**Task to complete**
Word for word, return every record.

**Given records**
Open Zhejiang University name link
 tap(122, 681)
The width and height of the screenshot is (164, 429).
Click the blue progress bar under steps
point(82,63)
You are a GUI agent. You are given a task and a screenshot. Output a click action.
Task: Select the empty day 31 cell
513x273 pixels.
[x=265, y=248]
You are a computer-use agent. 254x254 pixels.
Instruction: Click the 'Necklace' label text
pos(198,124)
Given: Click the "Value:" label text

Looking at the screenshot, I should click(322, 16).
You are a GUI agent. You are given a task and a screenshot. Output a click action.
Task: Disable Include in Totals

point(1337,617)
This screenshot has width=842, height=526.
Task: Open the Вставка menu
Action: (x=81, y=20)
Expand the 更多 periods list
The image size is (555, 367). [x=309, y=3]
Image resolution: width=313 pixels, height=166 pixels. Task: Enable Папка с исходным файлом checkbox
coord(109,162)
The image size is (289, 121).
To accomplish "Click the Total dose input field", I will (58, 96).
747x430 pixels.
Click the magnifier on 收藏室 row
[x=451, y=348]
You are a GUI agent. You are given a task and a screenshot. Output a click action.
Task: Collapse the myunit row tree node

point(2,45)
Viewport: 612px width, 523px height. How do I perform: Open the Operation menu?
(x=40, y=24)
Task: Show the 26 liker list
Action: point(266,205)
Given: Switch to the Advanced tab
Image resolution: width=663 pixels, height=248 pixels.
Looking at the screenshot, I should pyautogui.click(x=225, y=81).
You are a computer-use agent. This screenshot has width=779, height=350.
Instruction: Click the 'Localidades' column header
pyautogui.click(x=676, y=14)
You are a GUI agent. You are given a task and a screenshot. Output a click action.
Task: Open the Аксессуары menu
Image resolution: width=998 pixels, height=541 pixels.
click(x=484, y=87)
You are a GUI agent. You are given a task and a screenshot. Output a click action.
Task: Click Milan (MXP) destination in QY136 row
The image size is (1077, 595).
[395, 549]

**Task output**
Open Zhejiang University name link
 tap(122, 681)
The width and height of the screenshot is (164, 429).
Click the blue progress bar under steps
point(82,63)
You are a GUI agent. You are given a task and a screenshot. Output a click action.
Task: Select the empty day 31 cell
513x273 pixels.
[x=265, y=248]
You are a computer-use agent. 254x254 pixels.
Instruction: Click the 'Necklace' label text
pos(198,124)
Given: Click the "Value:" label text

Looking at the screenshot, I should click(322, 16).
You are a GUI agent. You are given a task and a screenshot. Output a click action.
Task: Disable Include in Totals

point(1337,617)
This screenshot has width=842, height=526.
Task: Open the Вставка menu
Action: (x=81, y=20)
Expand the 更多 periods list
The image size is (555, 367). [x=309, y=3]
Image resolution: width=313 pixels, height=166 pixels. Task: Enable Папка с исходным файлом checkbox
coord(109,162)
The image size is (289, 121).
To accomplish "Click the Total dose input field", I will (58, 96).
747x430 pixels.
Click the magnifier on 收藏室 row
[x=451, y=348]
You are a GUI agent. You are given a task and a screenshot. Output a click action.
Task: Collapse the myunit row tree node

point(2,45)
Viewport: 612px width, 523px height. How do I perform: Open the Operation menu?
(x=40, y=24)
Task: Show the 26 liker list
Action: point(266,205)
Given: Switch to the Advanced tab
Image resolution: width=663 pixels, height=248 pixels.
Looking at the screenshot, I should pyautogui.click(x=225, y=81).
You are a computer-use agent. This screenshot has width=779, height=350.
Instruction: Click the 'Localidades' column header
pyautogui.click(x=676, y=14)
You are a GUI agent. You are given a task and a screenshot. Output a click action.
Task: Open the Аксессуары menu
Image resolution: width=998 pixels, height=541 pixels.
click(x=484, y=87)
You are a GUI agent. You are given a task and a screenshot. Output a click action.
Task: Click Milan (MXP) destination in QY136 row
The image size is (1077, 595).
[395, 549]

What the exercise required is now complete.